◆ **ACTIVITY**: Produce a word-for-word copy of the listing below without its pictures.

◆ **SUPPLIED MATERIAL**:
%%

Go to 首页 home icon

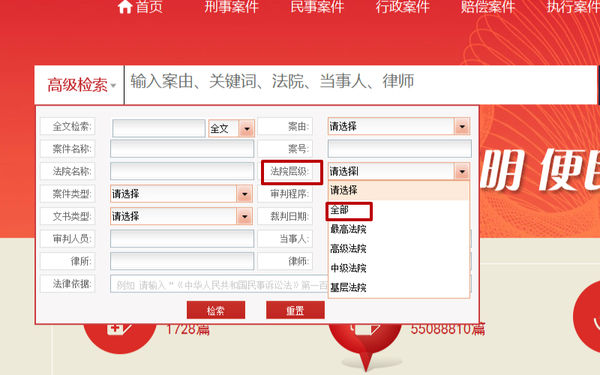pyautogui.click(x=125, y=7)
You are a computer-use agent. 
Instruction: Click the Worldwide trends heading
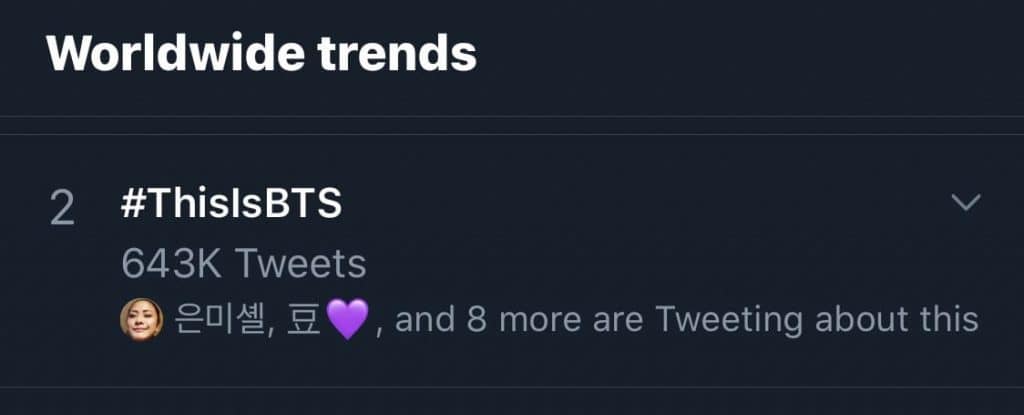tap(261, 53)
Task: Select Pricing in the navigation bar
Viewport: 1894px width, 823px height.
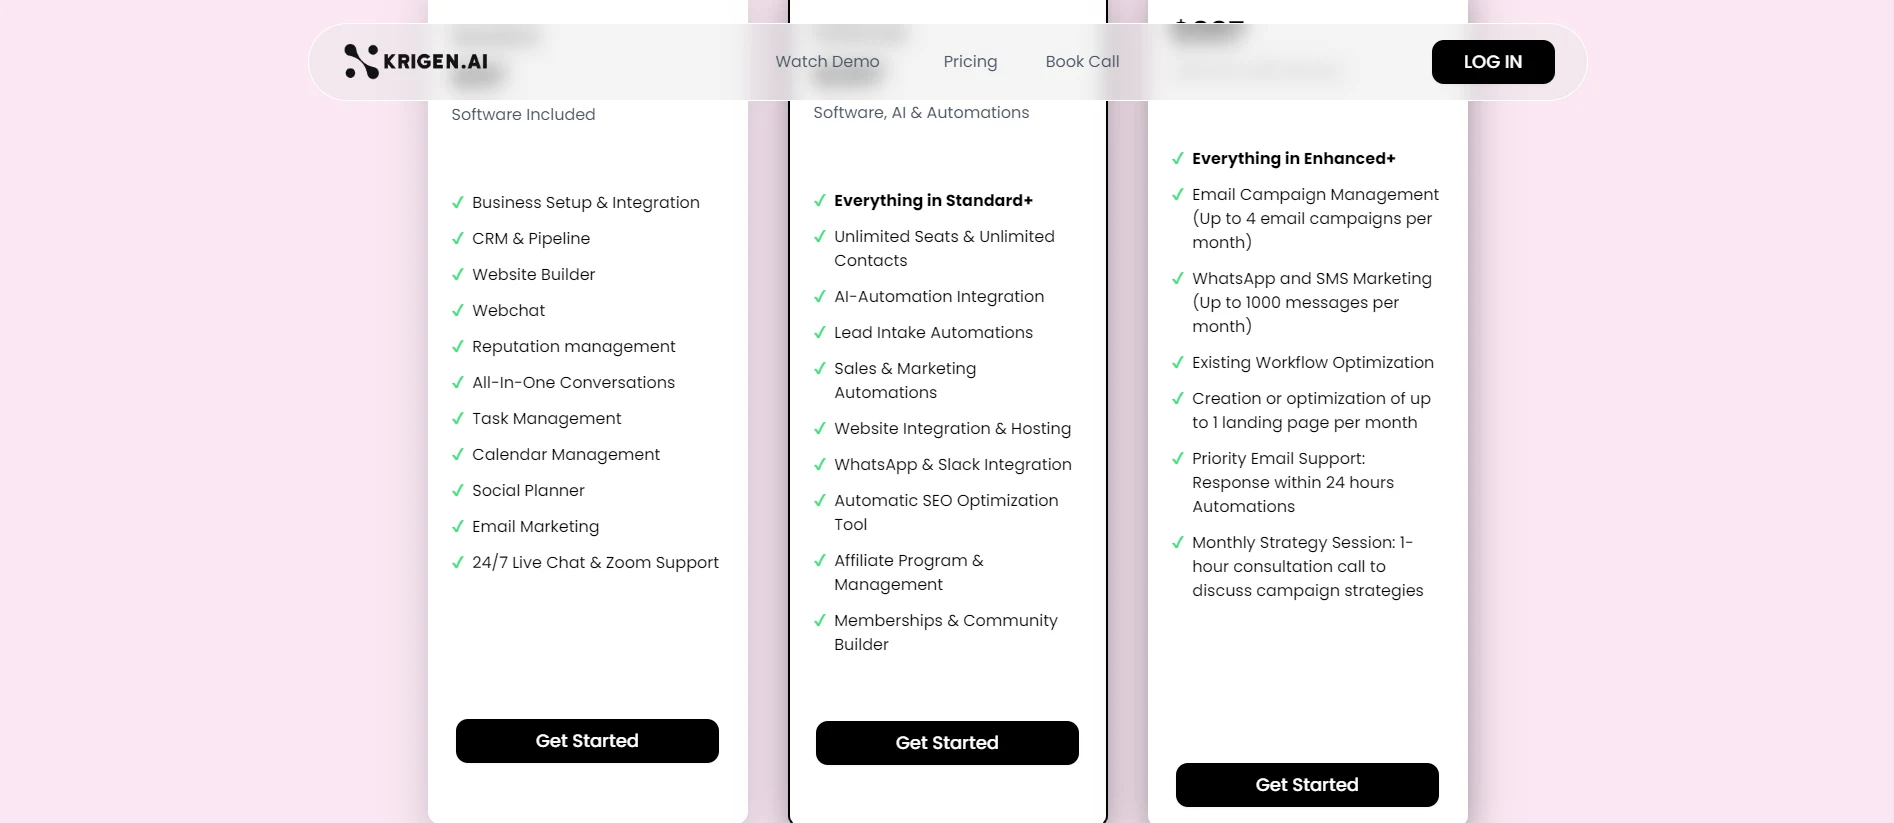Action: (x=969, y=61)
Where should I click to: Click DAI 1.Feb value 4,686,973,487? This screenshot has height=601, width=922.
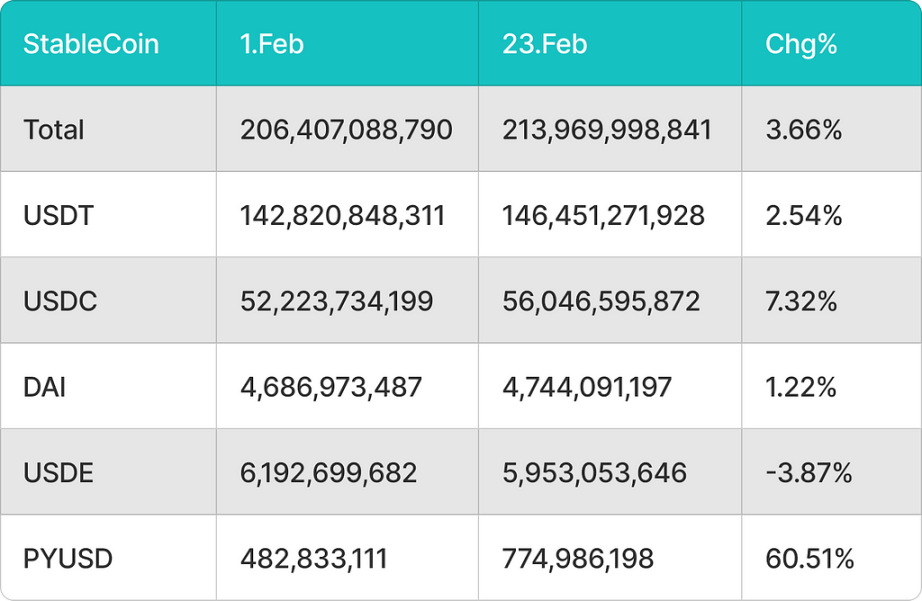[x=331, y=387]

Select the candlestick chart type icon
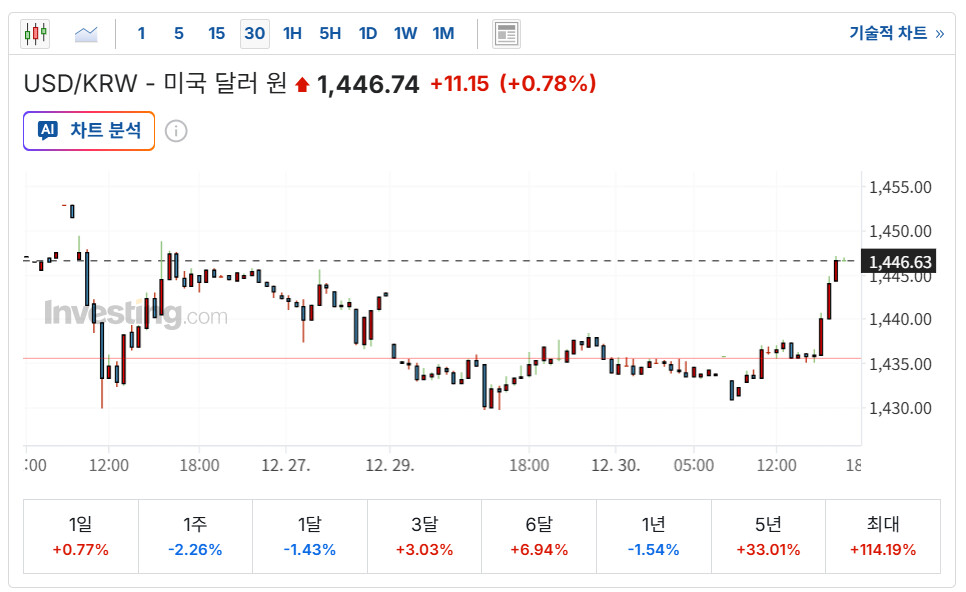click(x=35, y=34)
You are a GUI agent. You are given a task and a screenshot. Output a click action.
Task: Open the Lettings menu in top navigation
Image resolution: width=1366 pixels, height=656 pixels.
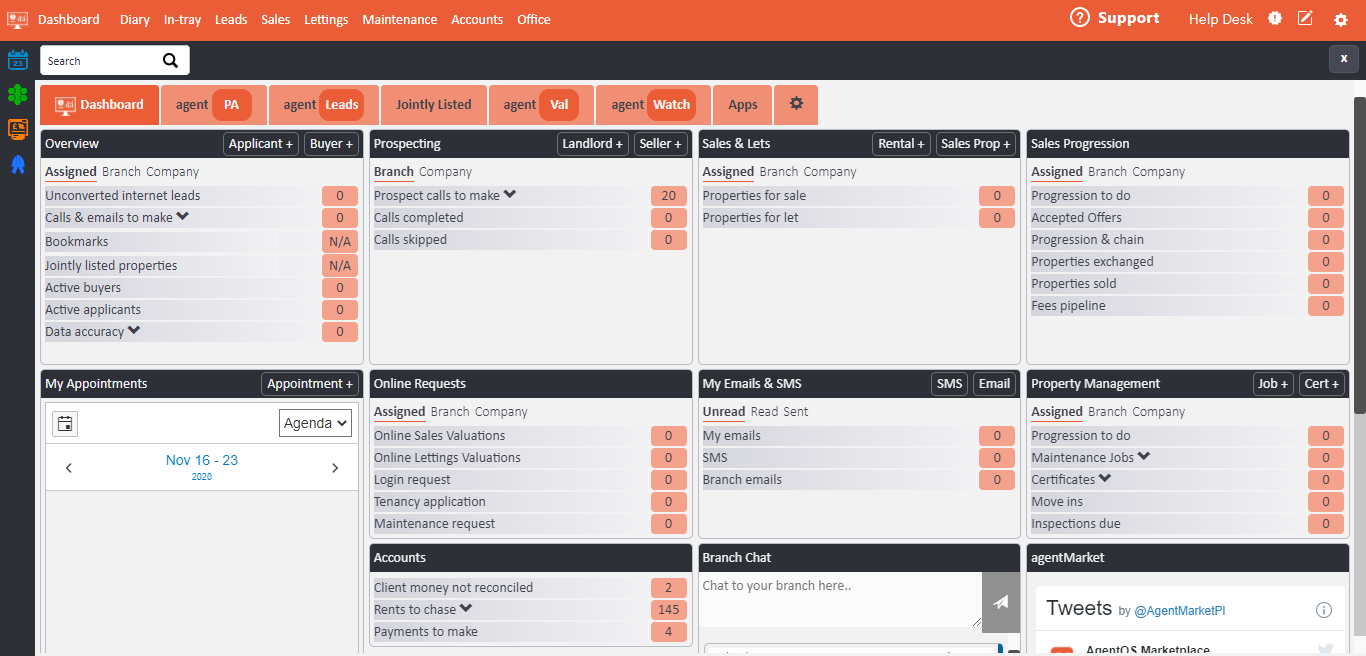pyautogui.click(x=326, y=20)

%%

◆ **SOLVED EXERCISE**:
Go to 首页 home icon

pyautogui.click(x=125, y=7)
You are a computer-use agent. 
Instruction: Click the Worldwide trends heading
tap(261, 53)
Task: Select Pricing in the navigation bar
Viewport: 1894px width, 823px height.
Action: (x=969, y=61)
Where should I click to: Click DAI 1.Feb value 4,686,973,487? This screenshot has height=601, width=922.
[x=331, y=387]

Select the candlestick chart type icon
click(x=35, y=34)
You are a GUI agent. You are given a task and a screenshot. Output a click action.
Task: Open the Lettings menu in top navigation
Image resolution: width=1366 pixels, height=656 pixels.
pyautogui.click(x=326, y=20)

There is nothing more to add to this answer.